EXERCISE PROMPT. In the data below, copy word for word every line from the one containing "Where should I click to: Click the Brightness" through the one containing "pos(736,24)", including both of those lines.

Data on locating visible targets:
++++++++++++++++++++
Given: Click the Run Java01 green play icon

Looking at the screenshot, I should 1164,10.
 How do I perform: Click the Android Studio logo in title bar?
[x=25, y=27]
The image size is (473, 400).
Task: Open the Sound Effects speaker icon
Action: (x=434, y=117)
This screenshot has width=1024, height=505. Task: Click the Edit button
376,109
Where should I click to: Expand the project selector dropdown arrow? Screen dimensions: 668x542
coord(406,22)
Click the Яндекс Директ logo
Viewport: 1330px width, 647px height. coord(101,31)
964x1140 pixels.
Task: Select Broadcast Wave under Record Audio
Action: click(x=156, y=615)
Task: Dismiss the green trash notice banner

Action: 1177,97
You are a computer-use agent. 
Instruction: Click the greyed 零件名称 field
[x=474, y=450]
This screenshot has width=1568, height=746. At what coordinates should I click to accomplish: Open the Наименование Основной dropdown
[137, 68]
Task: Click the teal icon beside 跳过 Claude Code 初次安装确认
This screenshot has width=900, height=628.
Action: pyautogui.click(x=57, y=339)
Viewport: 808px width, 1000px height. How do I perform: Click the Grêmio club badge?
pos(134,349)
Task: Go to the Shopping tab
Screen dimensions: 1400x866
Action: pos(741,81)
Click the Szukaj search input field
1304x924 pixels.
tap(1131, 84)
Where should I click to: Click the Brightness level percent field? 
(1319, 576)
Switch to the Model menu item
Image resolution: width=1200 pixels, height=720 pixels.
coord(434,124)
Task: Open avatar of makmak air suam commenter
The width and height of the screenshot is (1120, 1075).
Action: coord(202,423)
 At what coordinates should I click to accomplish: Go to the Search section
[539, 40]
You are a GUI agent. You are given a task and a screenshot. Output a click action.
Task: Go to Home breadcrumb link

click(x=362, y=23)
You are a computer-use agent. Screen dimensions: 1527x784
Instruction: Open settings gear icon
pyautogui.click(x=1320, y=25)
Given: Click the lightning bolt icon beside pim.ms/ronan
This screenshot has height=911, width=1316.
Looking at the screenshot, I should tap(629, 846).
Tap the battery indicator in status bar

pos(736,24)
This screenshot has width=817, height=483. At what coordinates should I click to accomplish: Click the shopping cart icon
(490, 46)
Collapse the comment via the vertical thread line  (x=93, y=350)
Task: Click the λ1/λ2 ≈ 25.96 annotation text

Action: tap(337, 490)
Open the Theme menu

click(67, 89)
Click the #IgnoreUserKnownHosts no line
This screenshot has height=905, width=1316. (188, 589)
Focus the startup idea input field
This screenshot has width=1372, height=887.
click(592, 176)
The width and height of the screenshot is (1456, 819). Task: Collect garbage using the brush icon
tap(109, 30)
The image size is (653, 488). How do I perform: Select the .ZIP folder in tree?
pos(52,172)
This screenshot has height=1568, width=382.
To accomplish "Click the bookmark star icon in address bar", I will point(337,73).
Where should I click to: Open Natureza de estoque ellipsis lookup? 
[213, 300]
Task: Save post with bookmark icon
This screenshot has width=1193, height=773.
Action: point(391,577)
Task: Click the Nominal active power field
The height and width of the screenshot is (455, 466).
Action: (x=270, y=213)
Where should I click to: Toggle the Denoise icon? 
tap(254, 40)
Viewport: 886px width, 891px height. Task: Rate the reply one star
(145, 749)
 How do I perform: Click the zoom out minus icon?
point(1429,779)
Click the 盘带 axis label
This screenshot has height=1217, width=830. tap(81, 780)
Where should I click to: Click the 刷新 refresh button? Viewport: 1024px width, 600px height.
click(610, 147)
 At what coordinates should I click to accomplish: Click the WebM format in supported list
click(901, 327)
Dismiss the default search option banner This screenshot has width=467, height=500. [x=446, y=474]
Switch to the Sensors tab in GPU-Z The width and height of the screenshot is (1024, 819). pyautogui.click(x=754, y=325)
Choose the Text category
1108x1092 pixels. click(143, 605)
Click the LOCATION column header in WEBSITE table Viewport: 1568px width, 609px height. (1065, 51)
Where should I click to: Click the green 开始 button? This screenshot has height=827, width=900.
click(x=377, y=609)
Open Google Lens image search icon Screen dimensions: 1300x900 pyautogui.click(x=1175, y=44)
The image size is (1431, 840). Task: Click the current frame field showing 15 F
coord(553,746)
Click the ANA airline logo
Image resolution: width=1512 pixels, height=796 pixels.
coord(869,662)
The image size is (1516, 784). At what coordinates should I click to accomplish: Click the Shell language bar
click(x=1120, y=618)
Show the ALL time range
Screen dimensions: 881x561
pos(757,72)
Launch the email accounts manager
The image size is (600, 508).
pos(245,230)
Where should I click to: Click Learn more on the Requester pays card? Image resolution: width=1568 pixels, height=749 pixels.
++++++++++++++++++++
OUTPUT FOR THIS EXERCISE.
Where should I click to: Click the Brightness level percent field? 
(1319, 576)
Switch to the Model menu item
Image resolution: width=1200 pixels, height=720 pixels.
coord(434,124)
Task: Open avatar of makmak air suam commenter
The width and height of the screenshot is (1120, 1075).
Action: coord(202,423)
 At what coordinates should I click to accomplish: Go to the Search section
[539, 40]
You are a GUI agent. You are given a task and a screenshot. Output a click action.
Task: Go to Home breadcrumb link

click(x=362, y=23)
You are a computer-use agent. Screen dimensions: 1527x784
Instruction: Open settings gear icon
pyautogui.click(x=1320, y=25)
Given: Click the lightning bolt icon beside pim.ms/ronan
This screenshot has height=911, width=1316.
Looking at the screenshot, I should tap(629, 846).
Tap the battery indicator in status bar

pos(736,24)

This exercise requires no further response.